Go-go-gospel! Rita MacNeil uplifts with “The Gift of Love.” It’s about God, not the losing of her virginity!

Hard pop gospel from SuperHErose raps “Birth of Love” as a testament to dance to.

The rhythm sells it! RemBunction prongs the riddim of “More Love” on Christmas Day. More and more every day, my Irie Bae.

R+B pop bitchin’ from Jiggly Caliente who drags “Christmas Luvin’” over the giggly salsa of gettin’ what a girl want.

Seriously R+B, but barely Xmas-adjacent, “World of Love” by Sharon Jones & The Dap-Kings bluesies out the condition of mankind and how to repair it.

Even more coolly retro, The Crystalairs doo wop “Winter Love” about that warm hearth deep in the heart.

JD McPherson gets me in the mood with his bluesy orchestrally rockin’ “Every Single Christmas.” Watch my moves!

Pulling Christmas Crackers (BLUE ALERT)

Are all your presents hiding in the closet?! Get ’em out! Unwrap ’em! Insert ’em in your neighbor!

We won’t but celebrate gay sex for Xmas, but keep in mind that the damaging old-fashioned homophobic stereotype here is the crazed, overagressive predator. He’ll nail anything, anywhere.

Because gay pride has earned more acceptance so gradually over the past couple decades, some of these naughty bits arrive in the form of complete albums (hidden and exchanged behind closed doors so long ago). We’ll sample:

Yaoi Xmas Songs is boy-love, but often from girls’ fan fiction shipping on their favorite anime characters.
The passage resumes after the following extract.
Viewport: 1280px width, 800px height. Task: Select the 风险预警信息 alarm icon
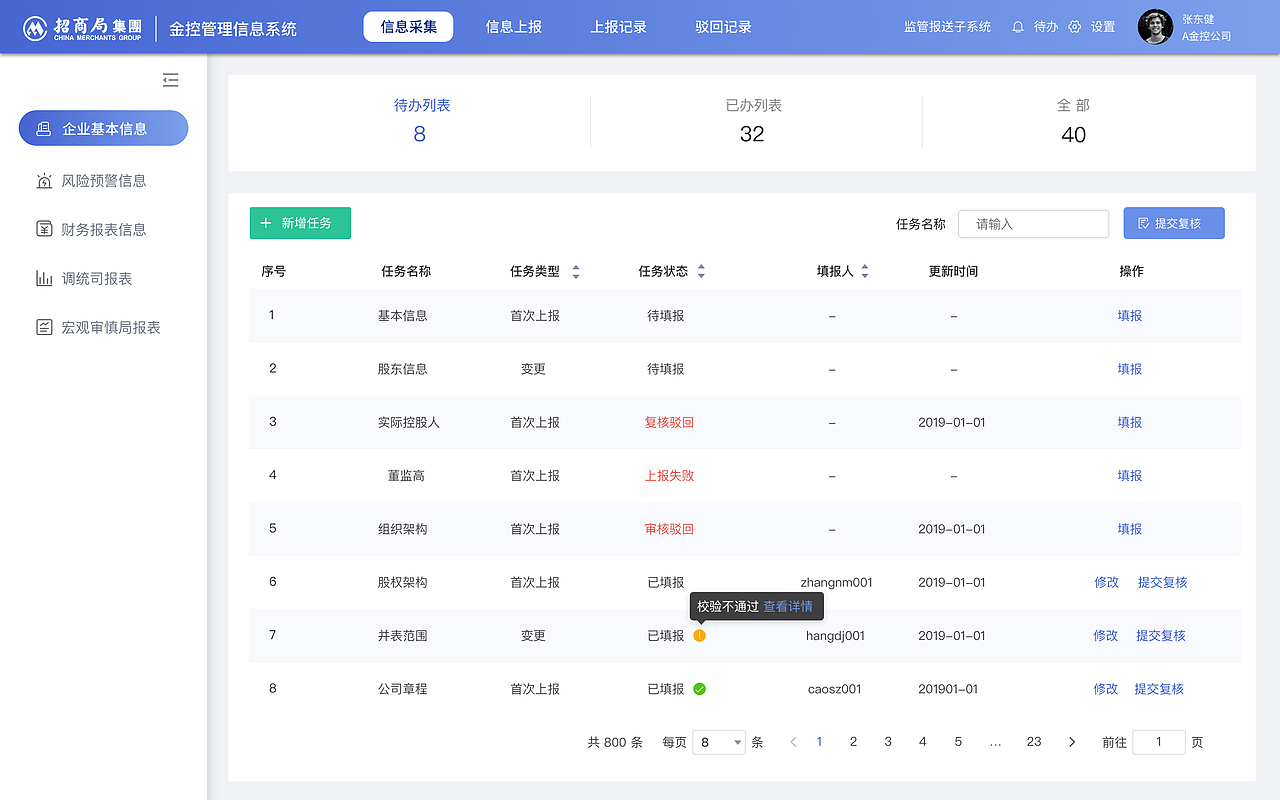tap(45, 180)
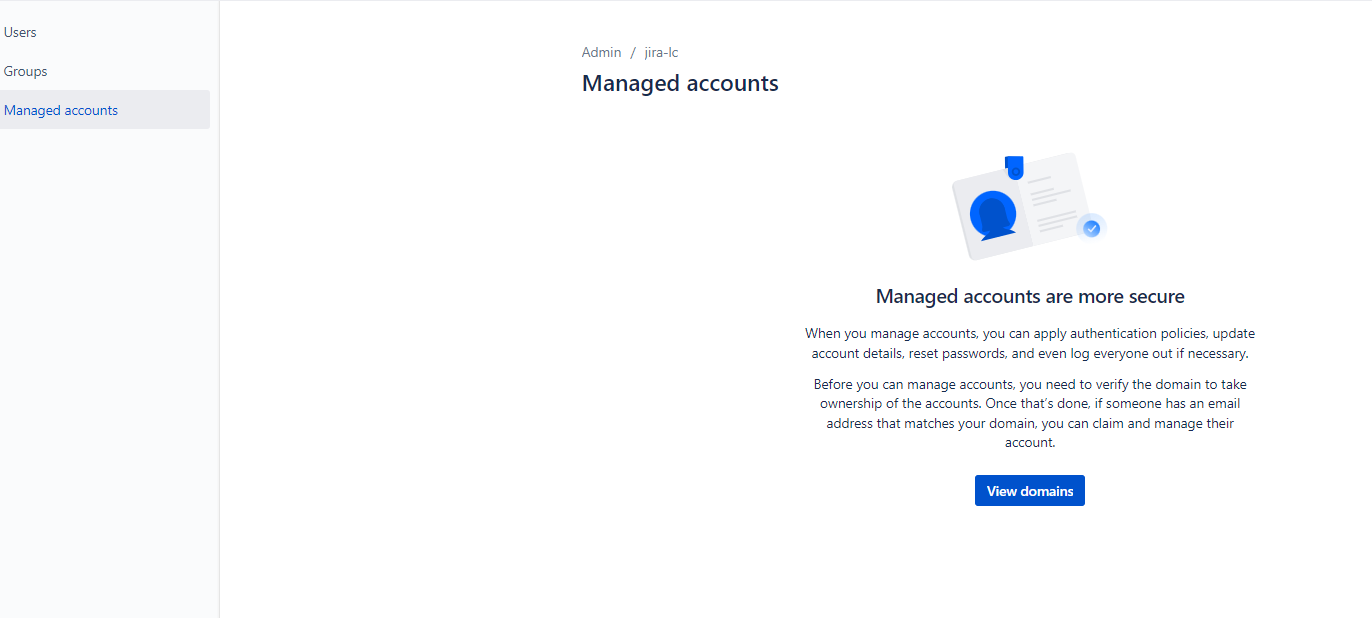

From this collection, “Big Dong” parodizes an often overlooked ‘Ding Dong’ song that deserves what it gets.

The Go-Go Boys won’t be a household name (depending on your household) but they serve up some well-done musical parodies on their album Gay Apparel. I choose “We Three Boys,” not for subtlety, but for composure.

Unit 81 Productions also sings masterfully in no way undercutting the raunchiness of “Merry XXXmas.” Rock pop. Very fast.
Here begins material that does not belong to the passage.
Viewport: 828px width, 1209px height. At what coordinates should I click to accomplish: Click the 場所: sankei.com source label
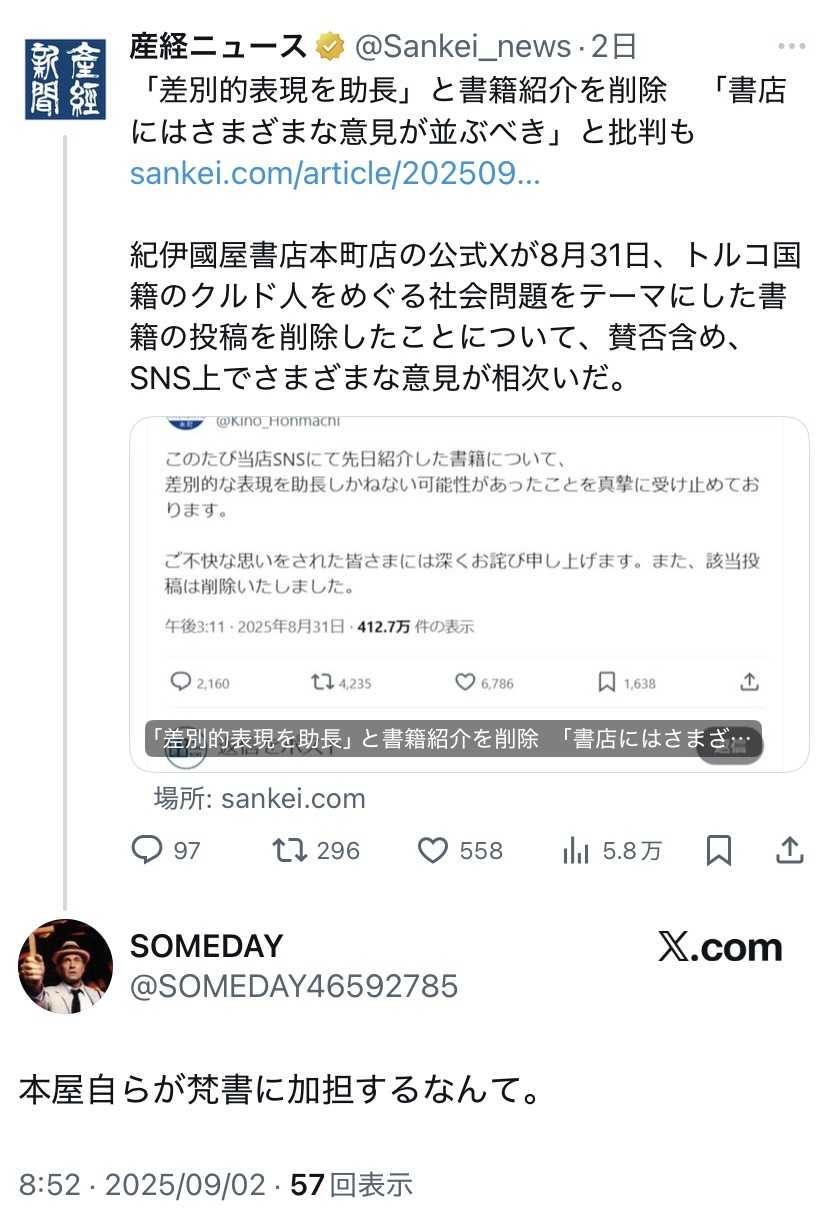[x=259, y=798]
Stuffing the Turkey (BLUE ALERT)

Are you laughing at the sexy times of Christmas in songs gone wrong?

Robert Taylor unabashedly lays into “Merry Sexmas” in a way that you wish he might learn the meaning of abash. A wild and crazy guy.

The Dan Band suddenly realizes that sex is the perfect gift in “I Wanna Rock You Hard This Christmas,” a fine power ballad of clueless charisma.
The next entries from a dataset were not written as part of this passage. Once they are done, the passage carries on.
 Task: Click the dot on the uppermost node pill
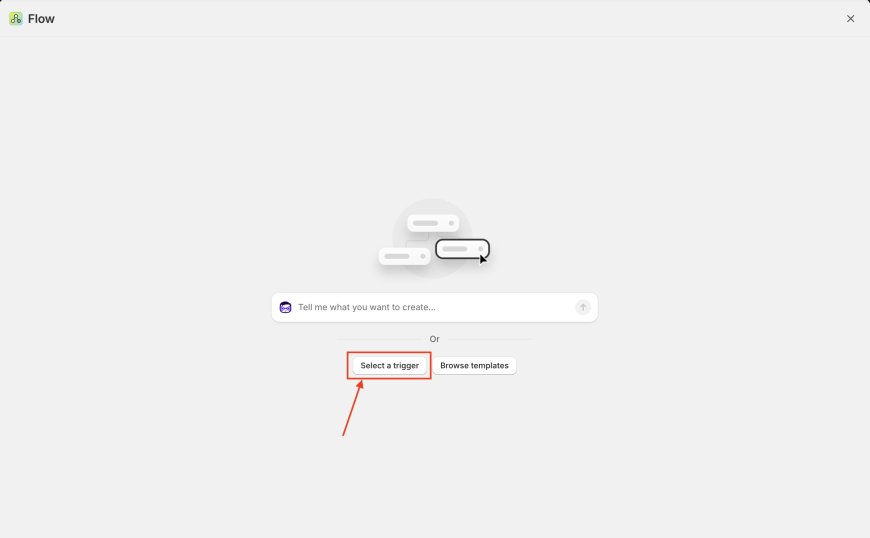(451, 223)
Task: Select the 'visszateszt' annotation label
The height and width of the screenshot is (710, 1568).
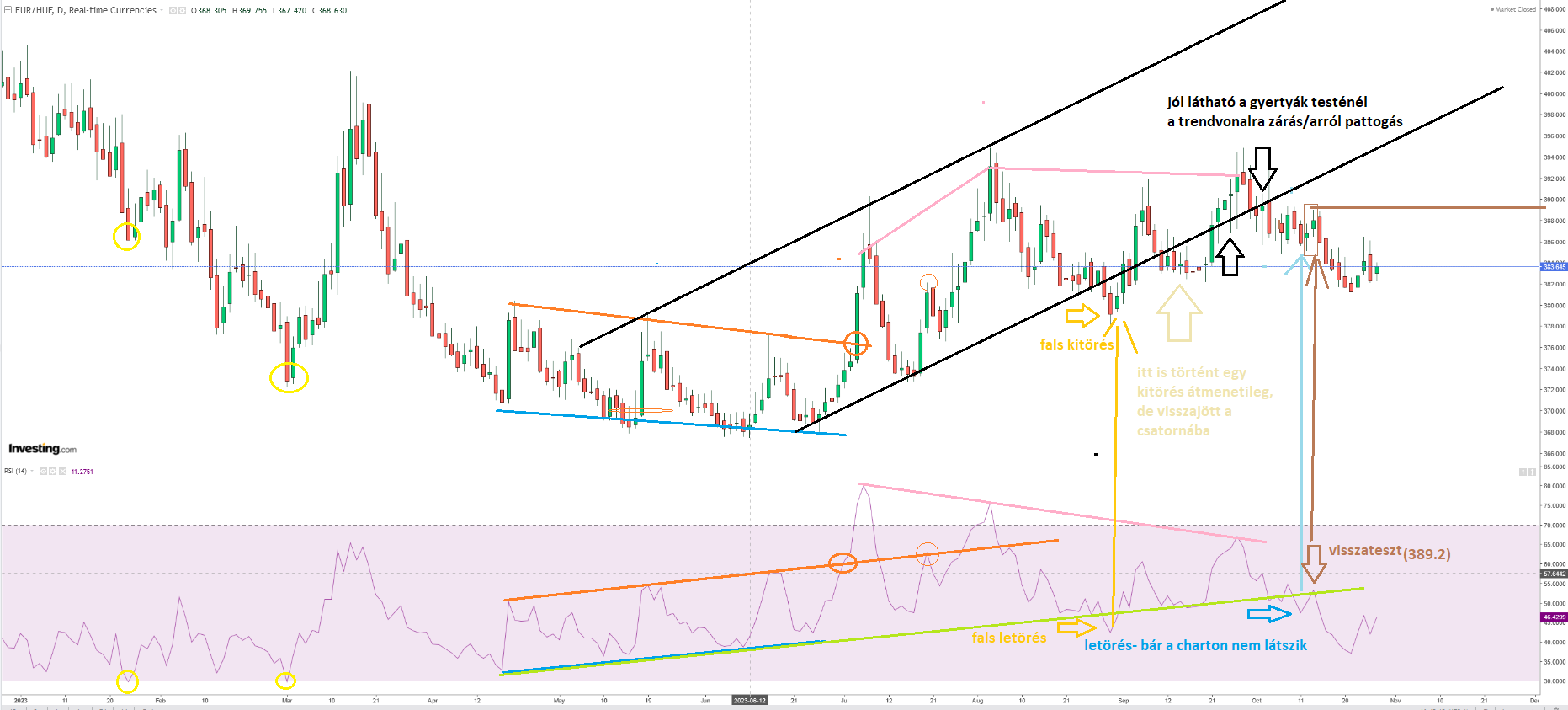Action: point(1364,551)
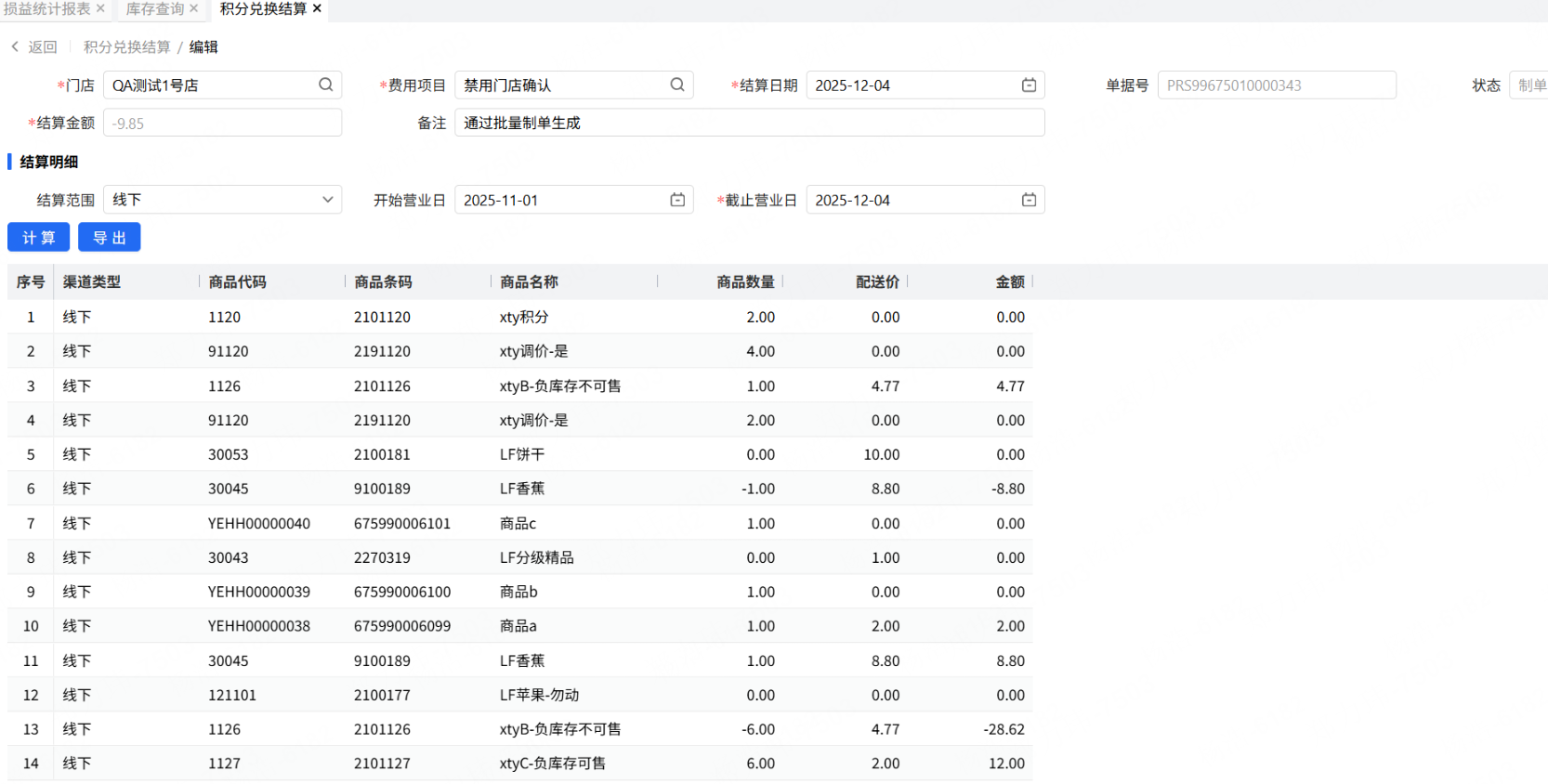
Task: Click the 导出 button
Action: (x=109, y=237)
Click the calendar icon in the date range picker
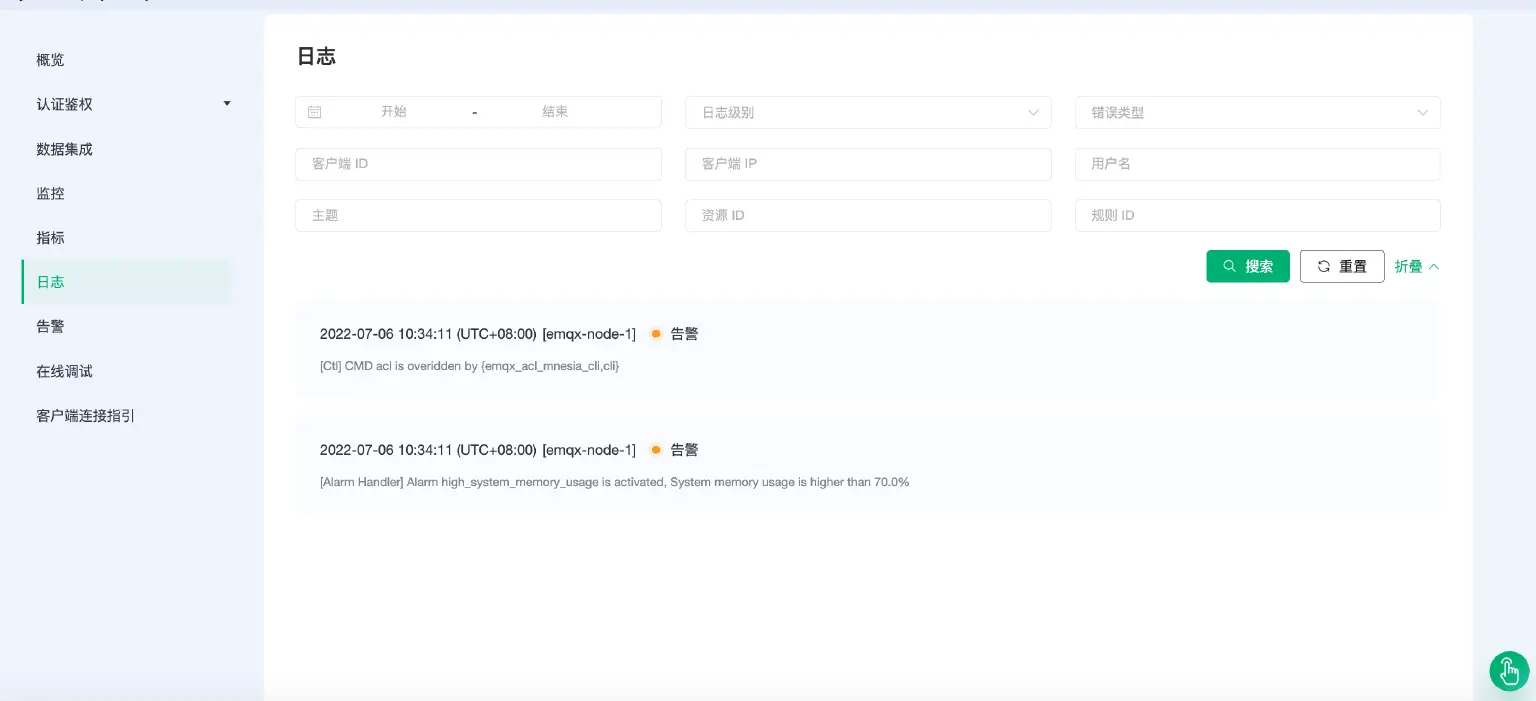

Eating Cookies (BLUE ALERT)

Bill Clinton might be the one to ask about ‘the definition of sex,’ but i guess we’ll include them willies and bajingos for our search of Xmas sex songs. When a man and a woman eat each other very much… well, mostly the woman… well, listen:

Margaret Cho and Red Peters revisit us with “The Christmas Gift,” all jazzy and smokey and unzipped.

JR De Guzman shyly tries out the naughty words with “A Christmas Song, Sort of.” Soft club blues to put you in the mood–to laff!

The Beaver Boys get nostalgically retro rock with “It’s Christmas and You’re Sucking on My Balls.” Santa features significantly, and a bit rudely. But surely you’ll forgive his indiscretions given the lively jazz riffs.

Coal in Your Stocking (BLUE ALERT)

Santa Claus is such a strong symbol that he seduces all of us. Boys, too.

Einar Mathias Egenes’s “Super Sexy Santa Claus” is a flamboyant, heavily made-up electronic dancing queen.

Kiki (also Continental, reference that spanking rod bit) get all anticipatory for their “Sexy Santa.” Pop bounciness, with a catty swipe at the Mrs.

Jack and Tyler get wry and rocking for “Sexy Santa Claus.” Straight-faced, but not straight.

Licking the Envelopes (BLUE ALERT)

Flip the script, it’s girls’ night at the novelty Christmas music chorale. Now, we’re woke enuf to know most of the songs about women are about men’s fantasies and are at times insulting, and at others criminal. But we’re here to shit all over everything any way…

Instructive male psyche goes into the little boy who wishes to Santa for a “Vagina for Christmas.” He’ll take care of it just like it were a hippopotamus.

Supposedly uncomfortable boardmen are mind altered by Andy Smushkin’s folk soft rock video “Christmas Cunnilingus.” It’s National Lampoon approved. Killer psychedelic guitar solo.